For an orchestra performance to be successful, every musician must play their instrument harmoniously with the others. If one performer plays the wrong notes or isn’t on the same level as the others, the entire orchestra’s performance is impacted.
Businesses and their non-employee partners function similarly. Just like orchestra members playing different instruments, your partners, suppliers, and customers have different roles and responsibilities. However, your business is negatively impacted if they aren’t all on the same page or operating at the same level as the rest of the ecosystem. On the other hand, if they’re all learning and growing together, using a unified learning platform, they’ll do their jobs better, and your business will reach a higher level of success.
Employee learning and development have become crucial to attraction and retention. Yet in today’s increasingly competitive and complex business environment, the most successful companies extend their learning beyond their workforce to those who work with them – or will in the future.
Why Extended Enterprise Learning?
Extended enterprise learning means providing L&D opportunities to anyone who uses or sells your products or services. The idea is that if all of your vendors, customers, clients, and other non-employee partners are trained using the same playbook and have the same knowledge as someone who works at your company, it’ll lead to better outcomes.
And this notion bears fruit: According to a recent Brandon Hall study, 58 percent of companies say extended enterprise learning has reduced their training costs, 55 percent say it has improved customer relations, and 41 percent report it helps maximize customer retention.
What’s more, it takes a relatively small investment to make a big impact. The study found that while extended enterprise learning takes up a relatively small chunk of companies’ L&D budgets (60 percent of companies say it accounts for less than 10 percent), it presents a great opportunity for organizations to build their brand, improve customer relationships and generate revenue.
Who Benefits from Upskilling?
Think of all the people and businesses your company works with outside of your own organization. Consider how powerful it would be if they all had the same knowledge and skills as your employees regarding your mission, values, and products/services.
For instance, upskilling your contractors, partners, and suppliers ensures they have a consistent level of baseline knowledge around your products and best practices and can serve as a trusted proxy when doing business on your organization’s behalf.
Providing your alumni with an opportunity for continued learning and growth might increase their chances of returning to your organization. And if they do, they’ll have the up-to-date skills needed to jump right back into their role.
On the other hand, up-skilling candidates can provide a pipeline of talent equipped on day one with hard-to-find skills. Moreover, providing learning programs to employees in the purgatory between accepted offers and start dates makes them more readily onboarded with an existing understanding of your company culture and processes.

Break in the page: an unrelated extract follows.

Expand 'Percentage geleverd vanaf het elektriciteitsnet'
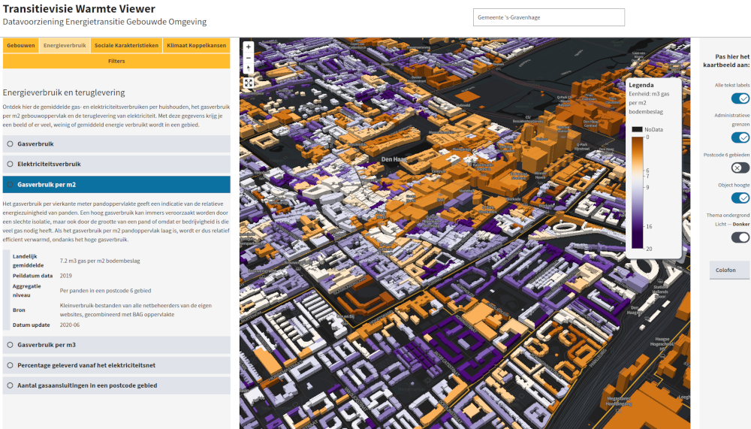This screenshot has height=429, width=751. (x=116, y=365)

Upskilling consumers can be beneficial to B2C companies. Take, for example, Alexander Forbes, a large financial institution in South Africa. To address their customers’ general tendency toward making poor financial decisions impacting their long-term well-being, A. Forbes created a client-facing training program to promote financial health. The goal is to help their clients expand their financial knowledge and ultimately increase customer retention, investments, and satisfaction.

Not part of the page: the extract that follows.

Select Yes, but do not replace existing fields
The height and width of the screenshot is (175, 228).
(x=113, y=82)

5 Tips to Jumpstart Your Own Extended Enterprise Program
If you’re on board with implementing extended enterprise learning at your organization, but don’t know where to start, here’s how to lay the foundation for a successful program.
- Set your intentions. As with any new initiative, start by identifying your business objectives, needs, and goals. Which partners are crucial to your business’s success? Where are your organization’s areas of vulnerability? From there, determine which skills need to be built into your extended enterprise to close these gaps.

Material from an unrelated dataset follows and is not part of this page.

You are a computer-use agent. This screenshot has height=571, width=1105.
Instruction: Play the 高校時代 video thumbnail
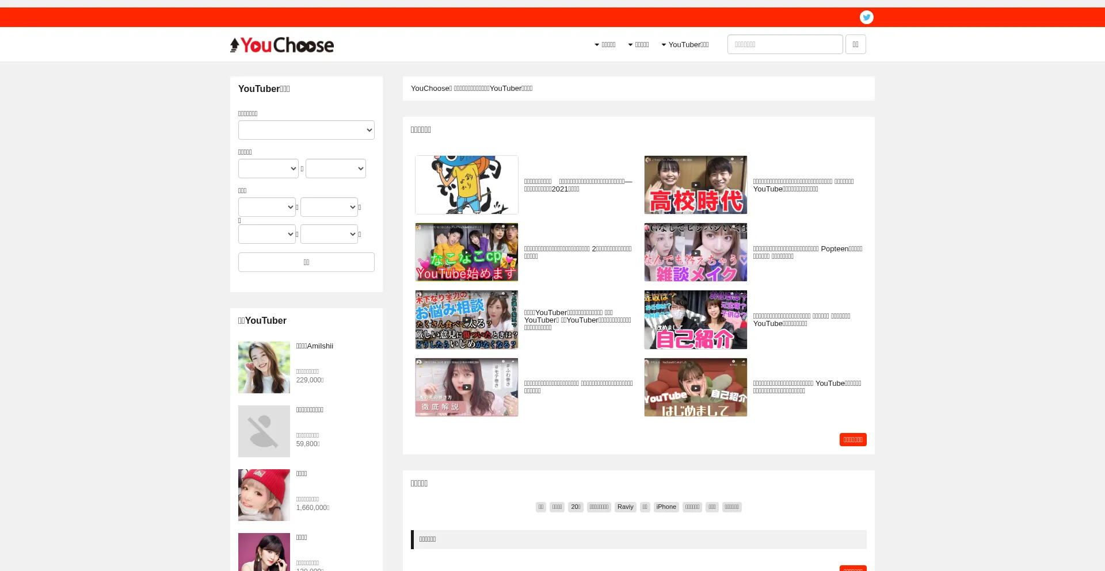[x=695, y=185]
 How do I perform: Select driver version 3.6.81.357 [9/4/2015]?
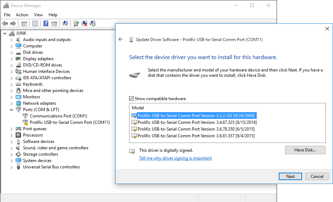tap(196, 136)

- Get leadership buy-in. The idea of reskilling and upskilling people outside of your organization may initially seem superfluous to your C-suite or leadership team. When broaching the topic, come prepared with data that show the power of extended learning and the substantial ROI anticipated. Offer to run the program on a trial period, and if that proves successful, you can discuss ways to extend the initiative to reach more audiences.
- Consider customization. Like any good learning plan, the content included in your extended enterprise program should be personalized based on each audience’s needs, interests, and preferences. Instead of assuming you know what your partners want, involve them in the set-up process. If they have internal L&D teams, tap their knowledge, or go straight to the individual employees for insight.
- Establish benchmarks. When developing your extended enterprise learning plan, build periodic checkpoints to gauge the program’s success. Gather data and feedback to ensure it’s working as planned. If the goal is to increase product knowledge, has this improved in the six months post-launch? If it’s about ensuring a ready talent pipeline, have onboarding and ramp-up times decreased? Based on these assessments, you can make adjustments that will better suit your partners – and your business – moving forward.
- Consider outsourcing. Most HR teams have enough on their plates, and adding more L&D initiatives to their growing list of to-dos can quickly lead to burnout or underwhelming results. While it requires additional upfront investment, partnering with a learning and upskilling platform with expertise in the extended enterprise will help you reach your goals more quickly and with greater success.